## Provided information
==*==

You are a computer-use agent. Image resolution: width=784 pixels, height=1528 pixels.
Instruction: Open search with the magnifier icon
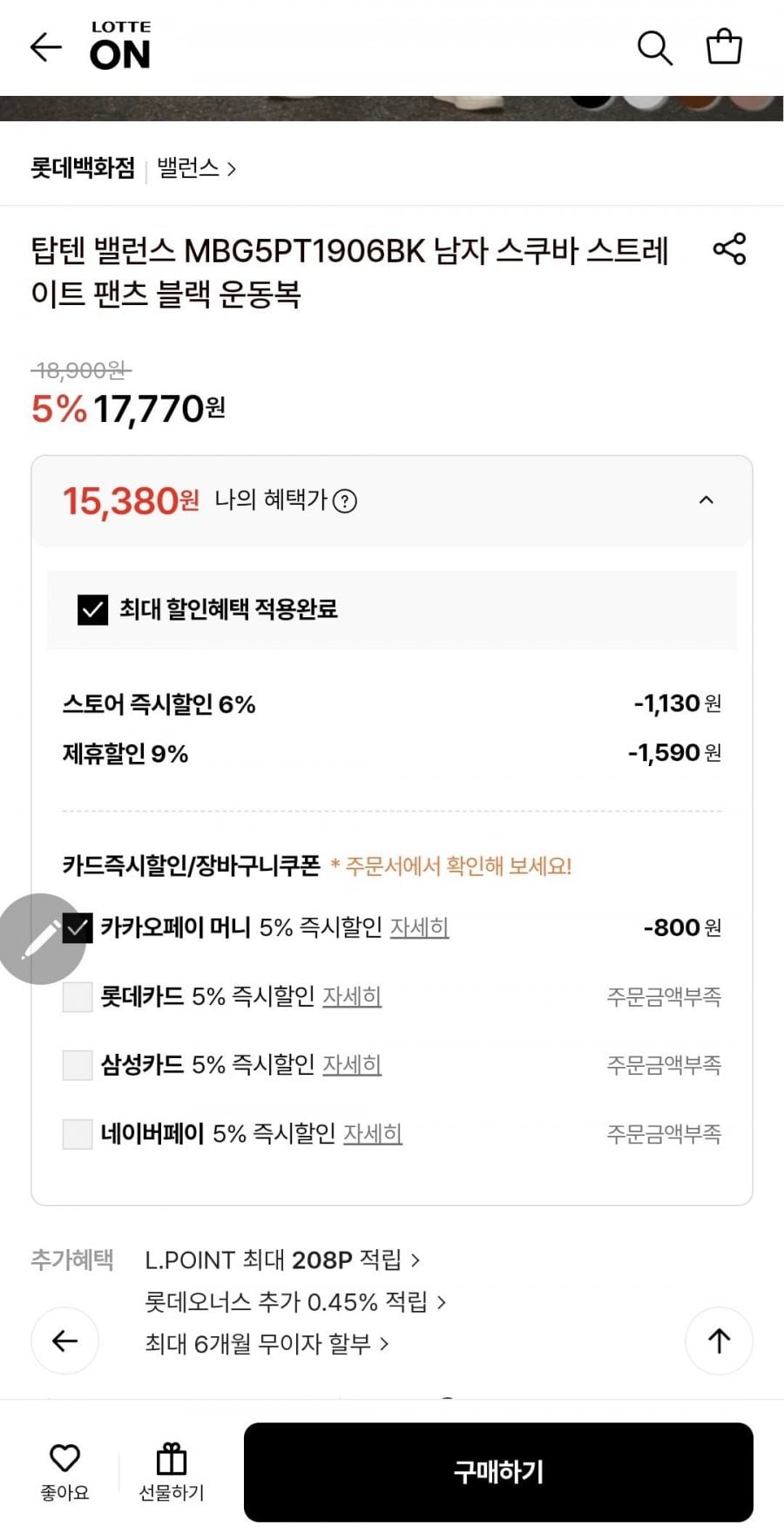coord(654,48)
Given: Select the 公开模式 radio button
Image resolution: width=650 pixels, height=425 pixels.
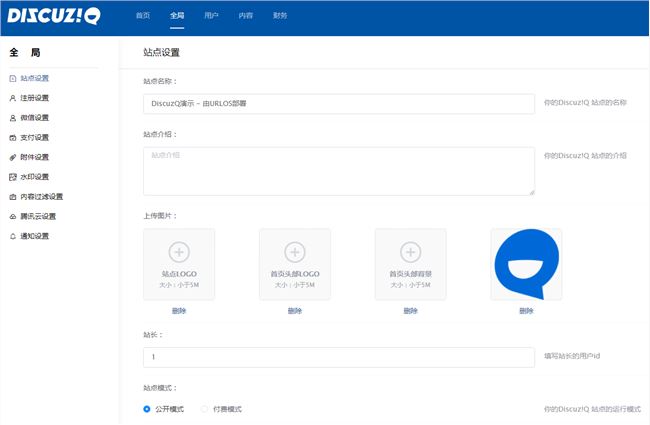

==*==

## To do
The data above should be repeated exactly, minus any pictures.

## Finished exercise
You are a computer-use agent. Image resolution: width=784 pixels, height=1528 pixels.
Instruction: Open search with the magnifier icon
coord(654,48)
Given: Select the 公开模式 radio button
Image resolution: width=650 pixels, height=425 pixels.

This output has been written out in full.